Transparent Bikini
So Julie started applying
for jobs. Hundreds of them. But each time employers
asked for a reference from her old school, they wrote
to her with the same reply, "Don't call us, we'll
call you." Goodness knows why. Perhaps the school
gave her a bad reference?
Now Julie had an older
step - brother called Fred. She hated him. A not too
successful small time gangster, he called himself Guido,
assuming a very un-convincing Italian accent. "It
make-a-dem-a think I am-a di Mafioso." He had been
offering her a life of luxury, funded by crime - or
failing that at least a dodgy job reference. After two
years and two hundred job applications, Julie had finally
decided to break her moral principles and take the dodgy
reference.
So she ended up as a
bus conductress, having given the London Omnibus Company
a reference more glowing than the Osmonds' teeth.
But it all went wrong
as early as her first day, when she decided to buy a
newspaper without telling the driver first. She jumped
off the platform of the Routemaster bus and ran into
the newsagent next to the stop. "Daily Gossip,
please."
"Thirty pence please
luv."
"I've just started
my first job. Look at my uniform! I bet you can't guess
what it is," boasted Julie.
"Brain surgeon,
perhaps," replied the assistant with as much interest
as a eunuch divulging the happenings of the latest orgy.
"Don't be silly,"
replied Julie. "I work on the buses. Look, there's
my bus outside."
"What bus?"
Turning to look at the
stop outside, Julie saw there was indeed no bus. She
ran out to the street just in time to see her bus, and
her first job, disappearing into the distance.
Several more jobs came
and went the same way. The longest she lasted anywhere
was three weeks, at the bakery. Until the bakery went
the same way as the school chemistry lab!
By now the glowing job
recommendations were looking decidedly suspect, as Julie's
reputation began to precede her.
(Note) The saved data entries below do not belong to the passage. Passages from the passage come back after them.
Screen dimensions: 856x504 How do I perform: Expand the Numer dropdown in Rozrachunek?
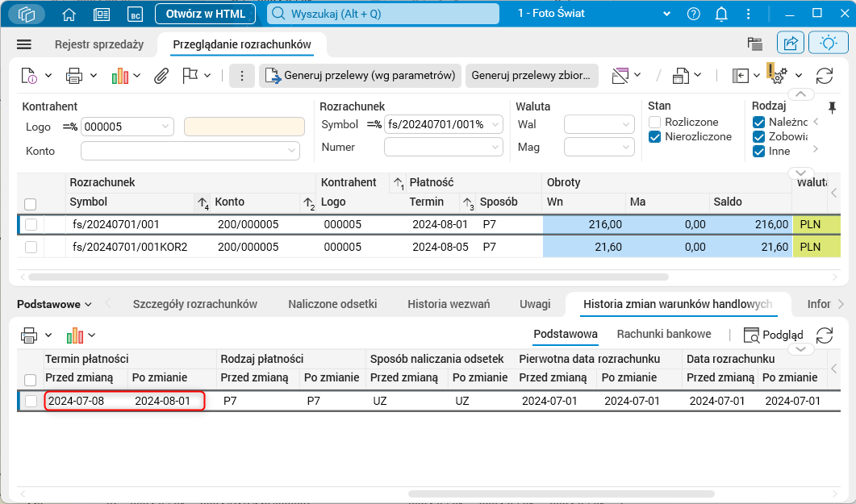(x=495, y=148)
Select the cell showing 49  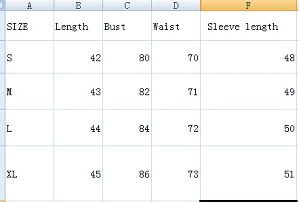[249, 91]
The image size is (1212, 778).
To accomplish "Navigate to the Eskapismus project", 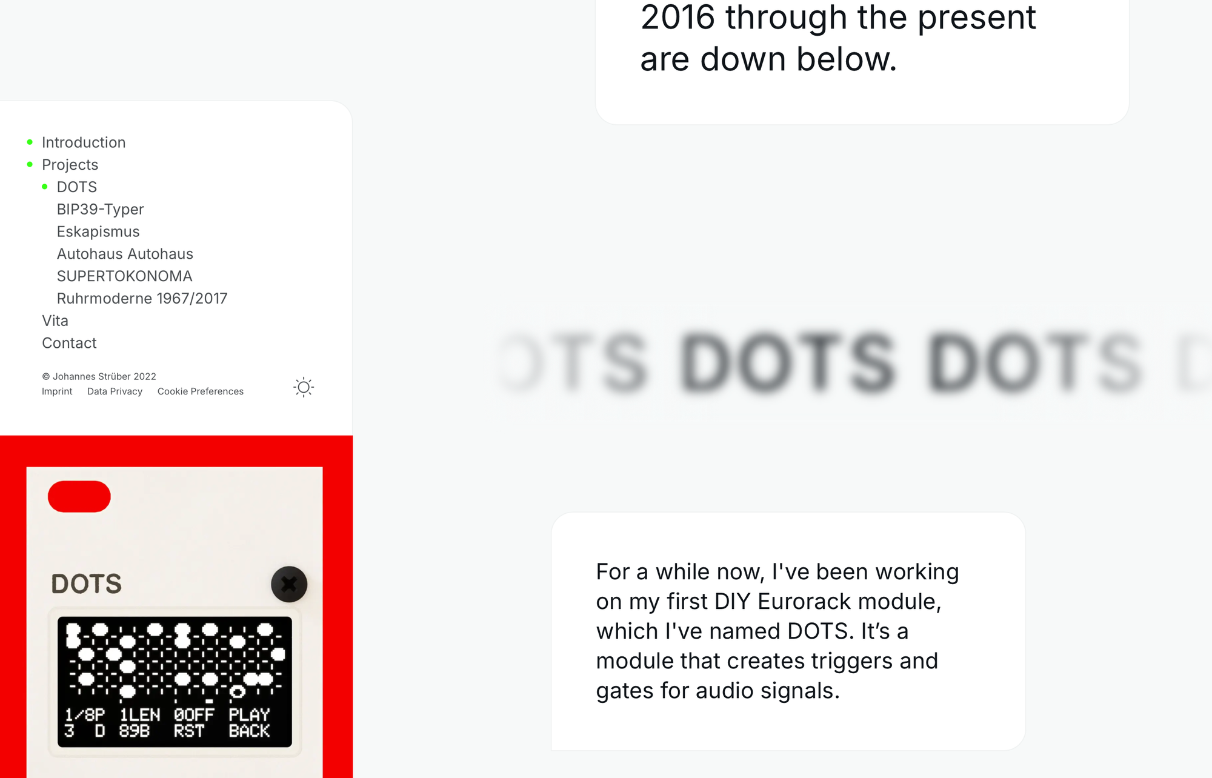I will pyautogui.click(x=98, y=231).
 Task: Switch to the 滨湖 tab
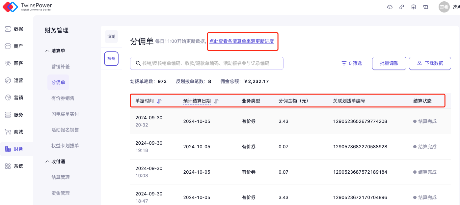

Her cover was almost
as transparent as one of Fred's bargain bikinis after
a swim.
So it was in absolute
desperation that Julie eventually asked Fred for a job,
knowing that the only rackets he ran were strictly illegal.
"What sort of job
are you after," he asked, dropping his fake accent
whilst talking to his stepsister. He believed in saving
the pretence for intimidating his protection racket
victims.
"One which is legal.
And I definitely won't become one of your call girls!"